El haber nacido en este paraje vivo –mandala bello, natural, dulce, inocente, fértil, también iracundo y salvaje– informa nuestro modo de residenciarlo. El único misticismo de veras común de los guatemaltecos es el misticismo de la naturaleza, con su tremenda diversidad ambiental. La palabra Guatemala, proveniente del náhuatl, significa “lugar de muchos árboles”. Al profanar nuestro entorno natural estamos arruinando nuestra ciudadanía misma, nuestra íntima forma de ser, cada vez más desértica, fantasmal y tóxica. Estamos perdiendo nuestra inocencia creativa, nuestra salud primordial y nuestra fuerza intestina.

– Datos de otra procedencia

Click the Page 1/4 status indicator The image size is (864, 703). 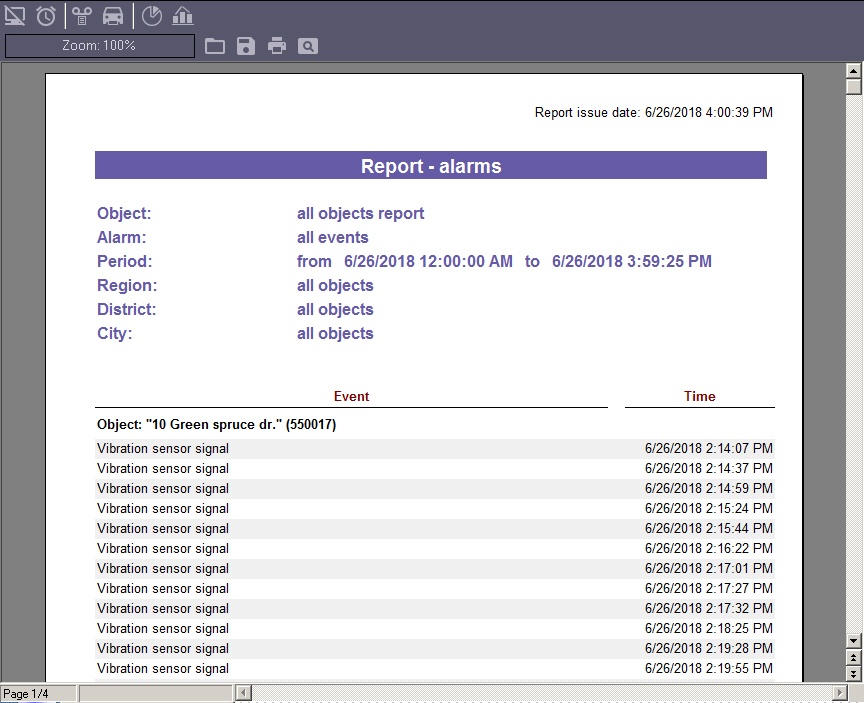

La monja blanca, el quetzal, son símbolos del aire –símbolos sensibles y sutiles– y responden a un aspecto particular de la naturaleza profunda del guatemalteco, del cual hablaremos luego otro poco. Pero siempre he dicho que nuestro símbolo nacional debería ser, sobre todo, el volcán: nos daría fuerza sísmica, carácter excepcionales. Sin embargo, la ceiba es un excelente emblema, en cuanto representa todas las potencias elementales. Pasa que nadie se ha dedicado a descifrarlo, explicarlo, promoverlo como corresponde, allende las clases menopáusicas de civismo.